Out of curiosity, what are the connotations of the word "rube" that make you suspicious?

Low status, contemptibility, etc. I expect making status hierarchies salient to make people less rational (hence fully generic suspicion), and I had the specific hypothesis that you might see people using 'signaling' models as judging others as contemptible and be offended by this.

Relatedly, I dislike calling the behavior in question "pandering", since I expect using condemnatory terms for phenomena to make them aversive to look at closely, and to lead to bias in attribution (against seeing them in oneself/'good' people and towards seeing them in 'bad' people, as well as towards seeing people who unambiguously exhibit them as 'bad').

Comment author: Nick_Tarleton 01 January 2013 08:32:43AM *  11 points [-]

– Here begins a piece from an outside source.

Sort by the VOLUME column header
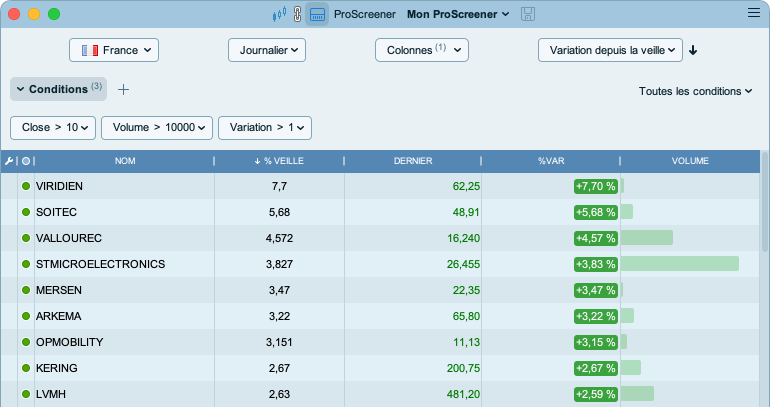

I have a hard time telling whether you're trying to say that 'signaling' models are inaccurate, or just that calling them 'signaling' is misleading. I agree with the latter insofar as 'signaling' means this specific economic model, because the behaviors in question aren't directed at economically rational agents. I also can't tell if you dislike models that postulate stupidity (the strong status connotations of the word "rube" make me suspicious).

If you mean the former: I think you greatly overestimate median rationality in your take on the manager and butcher examples. All positive traits get conflated with each other by default. People can and do override their affective impressions with explicit reasoning, but more often than not they don't, especially when evaluating performance is difficult — and it's almost always more difficult than evaluating "does this person look like a winner?".

I also used to think that simple non-costly signaling couldn't possibly stably work, but experience (often with my own irrationality) changed my mind. This is less confusing if I think of it as social-primate (rather than general-intelligence) behavior; liking things/people other people like is socially useful. (This would likely be significant in the manager example in real life, e.g., I'll look better to my superiors if I make similar evaluations of my subordinates to them.)

The quality proposed was "status", but outrage is cheap. Any fool can be outraged at a blog post mentioning rape.

Now, status signaling is overused as an explanation. If the "HOW DARE YOU" comments are signaling (or 'signaling') anything, the obvious thing is alignment with the perceived-as-socially-powerful (implicit-Schelling-point-)faction condemning Robin, not status.